Funnel, exposure, and security-by-obscurity

  • tailscale funnel is compared to ngrok; people like the convenience but warn it instantly attracts bots via certificate transparency (CT) logs.
  • Some see CT-based discovery as effectively “summoning a DDoS” onto residential dev servers, and recommend nonstandard ports, wildcard certs, or self-hosted CA to reduce discoverability.
  • Long subthread argues over “security through obscurity”:
    • One side says CT removes an important obscurity layer and materially increases exposure.
    • Others argue obscurity alone is not security and the real problem is exposing non-hardened services.

SSH integration and ACLs

  • Tailscale’s SSH feature (“if you’re logged into Tailscale, you can SSH”) worries some who prefer explicit keys; it’s clarified this is optional, not default, and still uses WireGuard per-device keys.
  • Some see it as a big win for team access; others insist on keeping traditional SSH auth for defense-in-depth.
  • A separate concern: even with ACLs, compromise of the control plane or one node could let an attacker alter ACLs; calls for signing/“locking” tailnet config to mitigate this.

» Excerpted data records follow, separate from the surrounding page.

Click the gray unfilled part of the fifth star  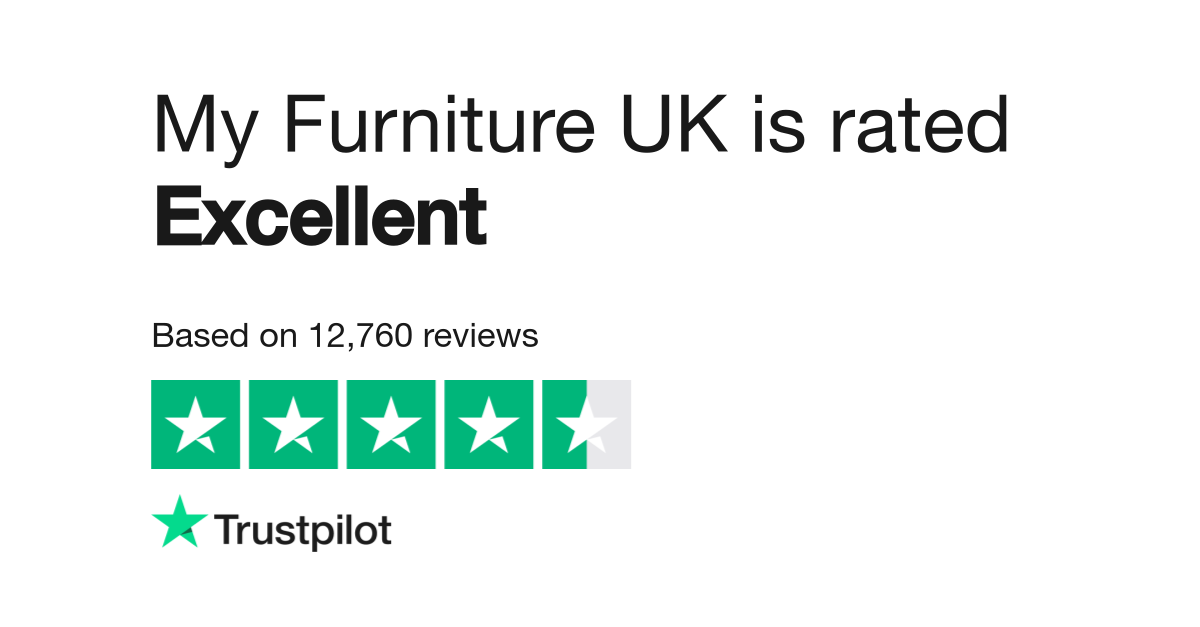610,424
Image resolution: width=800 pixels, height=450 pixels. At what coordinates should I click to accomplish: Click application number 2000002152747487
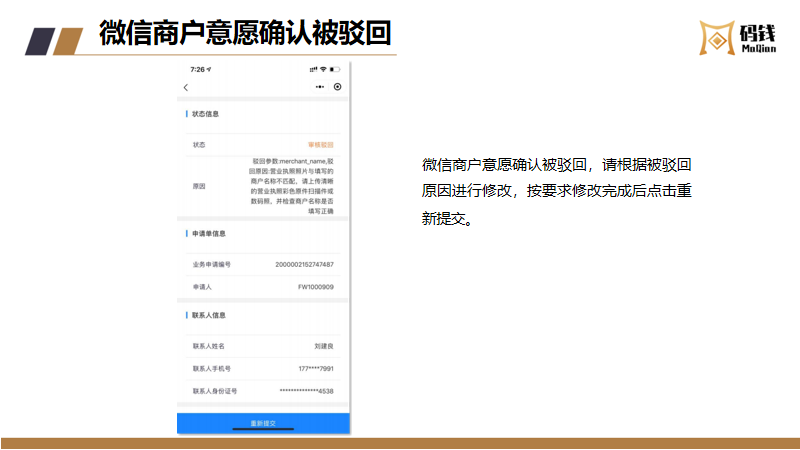coord(304,265)
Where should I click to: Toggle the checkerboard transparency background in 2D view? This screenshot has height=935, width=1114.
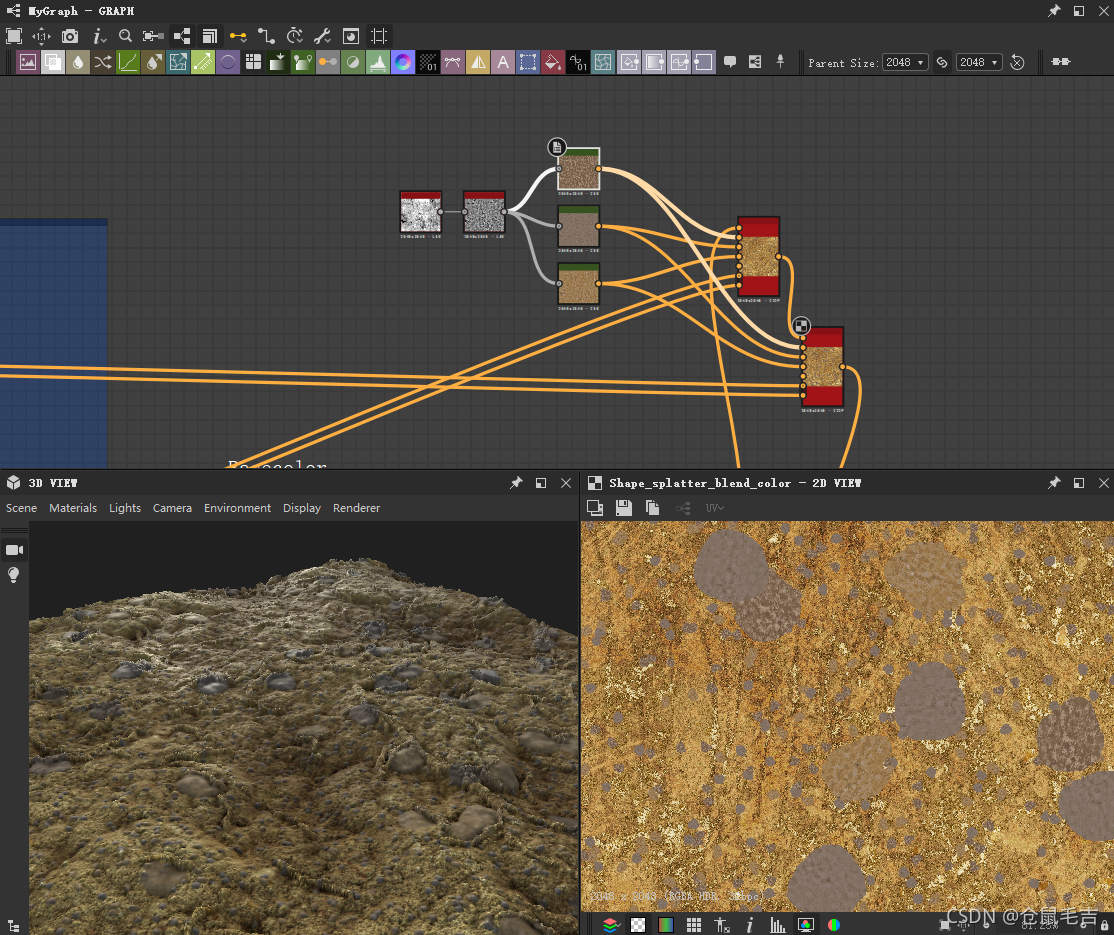[638, 925]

Privacy, logging, and DNS behavior

  • Major thread on Tailscale’s default per-connection logging to log.tailscale.com:
    • Critics see always-on, real-time metadata logging (especially on iOS/Android where opt-out isn’t available) as invasive and potentially useful for profiling.
    • Defenders note enterprise needs (audit, intrusion detection) and argue intent isn’t mass surveillance, though they agree defaults may be wrong for purely personal use.
  • Discussion that Tailscale aggressively inserts itself as DNS resolver (via MagicDNS/Quad100), sometimes overwriting resolv.conf; opinions split between “convenient” and “too much control,” with suggestions to disable or self-manage DNS.

Self-hosted and alternative solutions

  • Several mention Headscale (self-hosted Tailscale control plane), NetBird, Nebula, Zerotier, or pure WireGuard as options for those unwilling to trust a third-party control server.
  • Some wonder how feature-complete these are versus Tailscale’s managed offering.

Operational caveats

  • Reports of high mobile battery usage and WSL resolv.conf breakage.
  • Advice not to host your custom OIDC provider behind the same tailnet it authenticates, to avoid lockout requiring vendor intervention.
  • Desire for Taildrop to send files to non-tailnet users.